Work request:
Take the records below and extract, word for word, the lines from the one containing "Image resolution: width=761" through the final line, inclusive. Omit pictures.

** Opening Material for the task block **

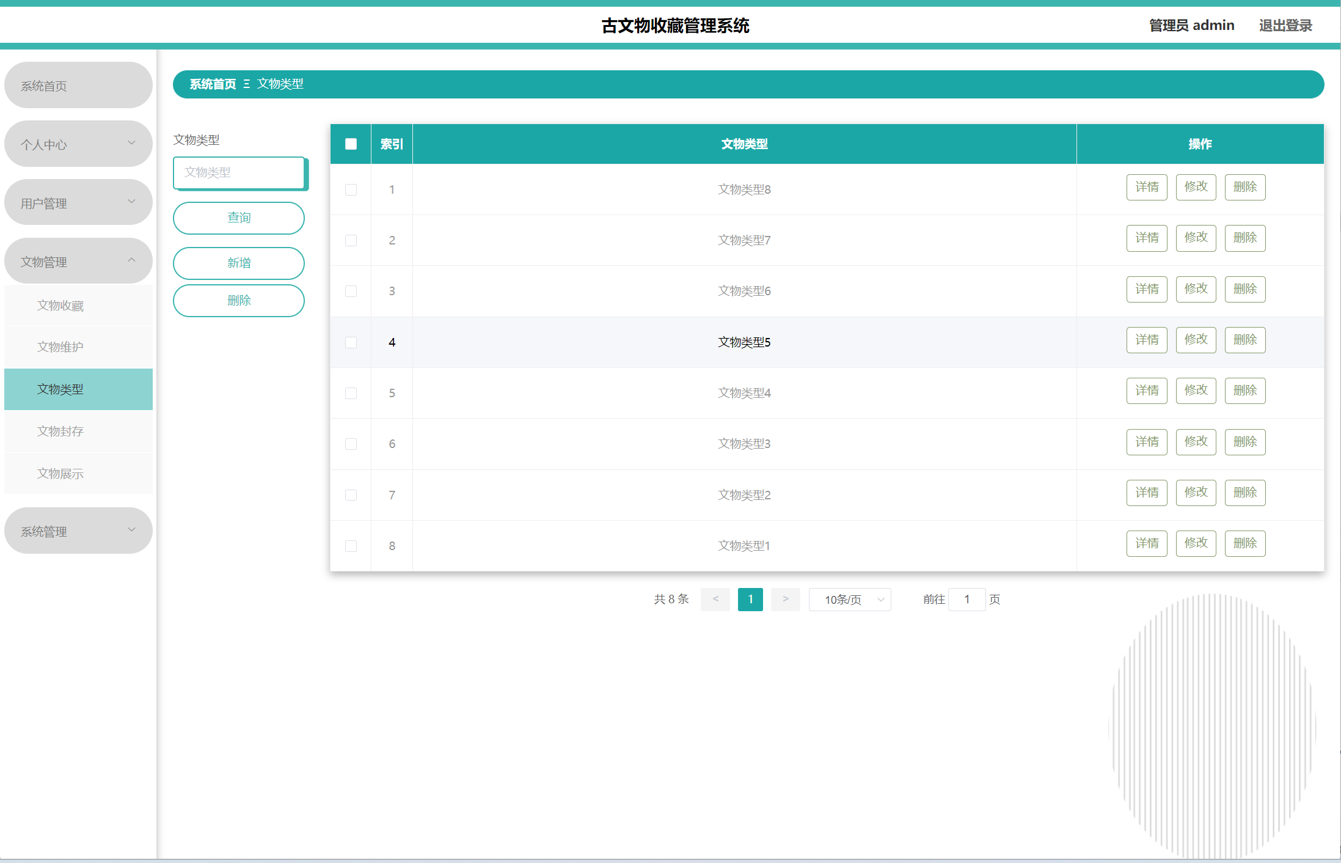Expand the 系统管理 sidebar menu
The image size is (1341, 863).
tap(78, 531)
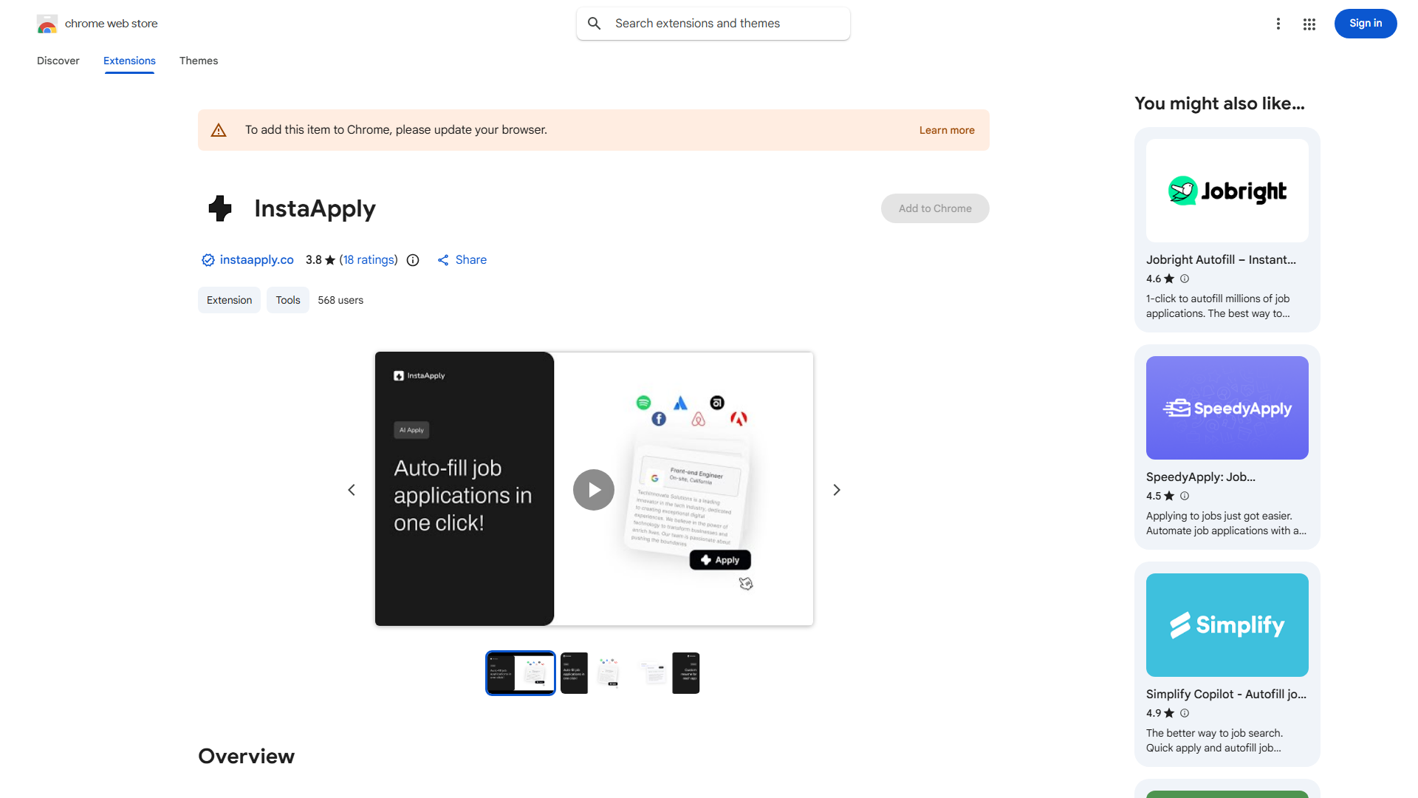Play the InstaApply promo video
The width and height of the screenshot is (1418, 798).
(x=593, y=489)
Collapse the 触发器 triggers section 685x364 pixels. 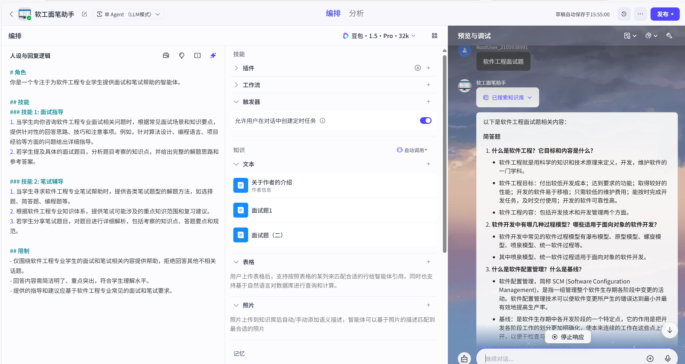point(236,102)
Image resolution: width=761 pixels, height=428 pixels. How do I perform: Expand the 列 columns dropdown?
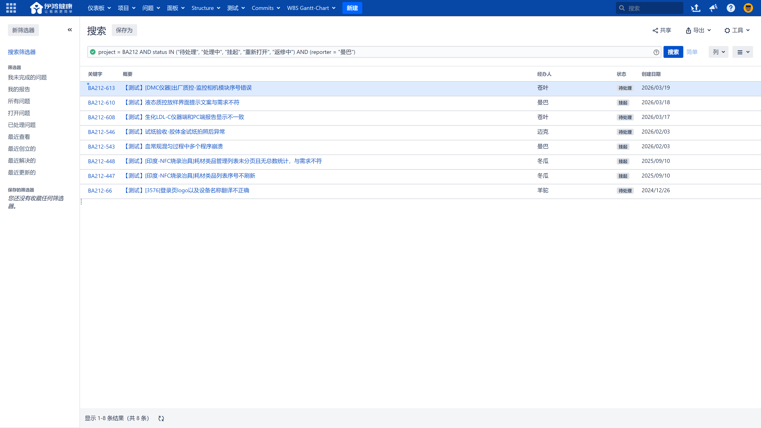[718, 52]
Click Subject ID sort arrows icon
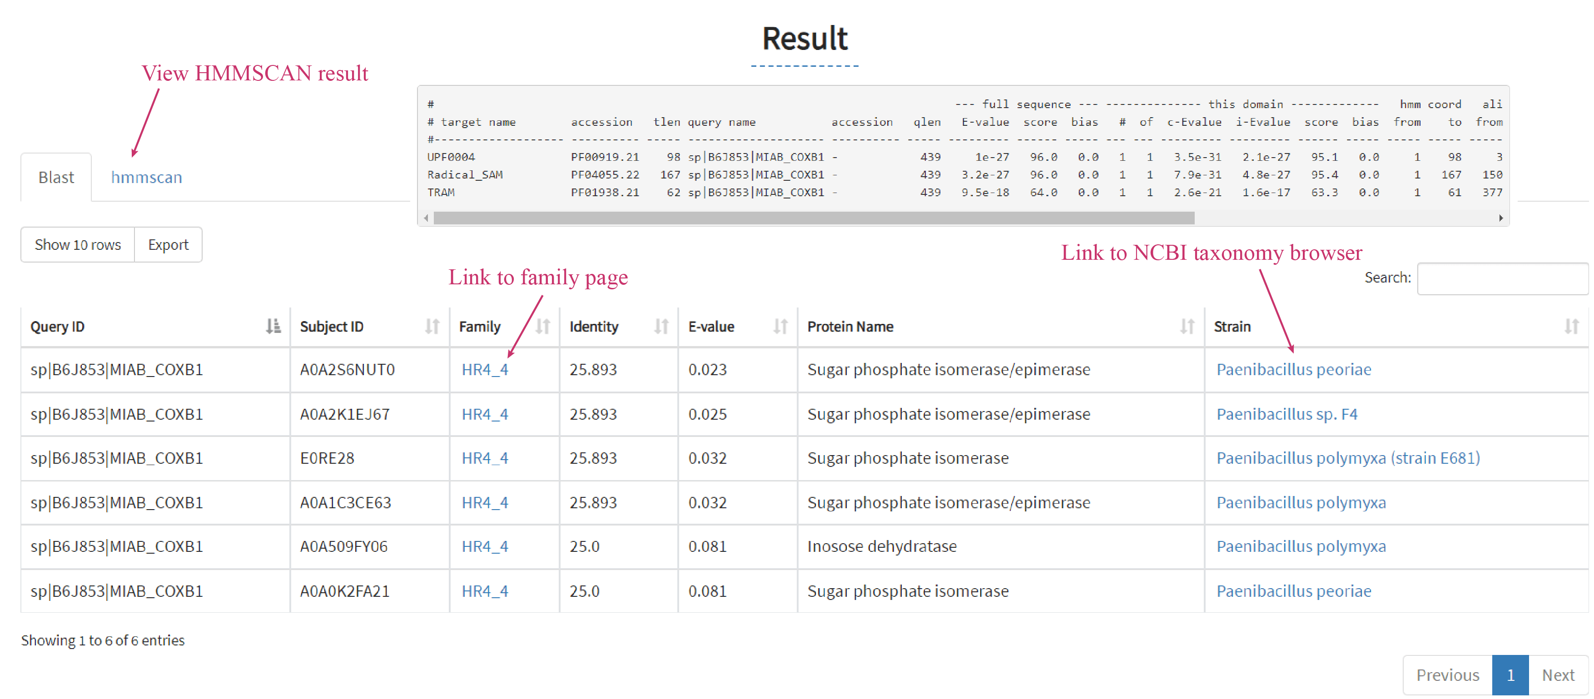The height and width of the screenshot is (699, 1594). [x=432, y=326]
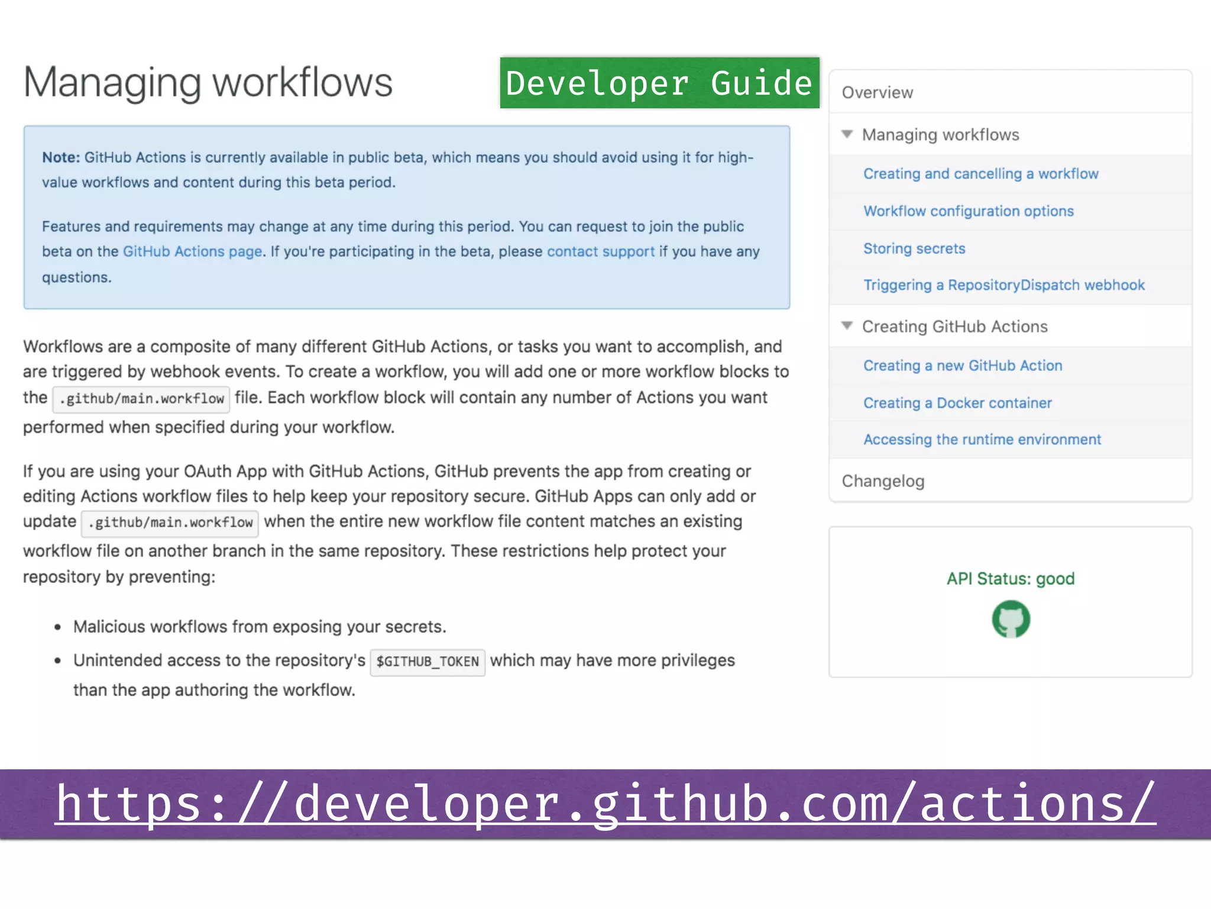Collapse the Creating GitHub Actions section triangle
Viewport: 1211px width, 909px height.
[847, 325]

** Closing Material for the task block **

Reply:
Image resolution: width=761 pixels, height=428 pixels. How do I perform: Expand the 列 columns dropdown?
[718, 52]
Click Subject ID sort arrows icon
The height and width of the screenshot is (699, 1594). [x=432, y=326]
Collapse the Creating GitHub Actions section triangle
Viewport: 1211px width, 909px height.
[847, 325]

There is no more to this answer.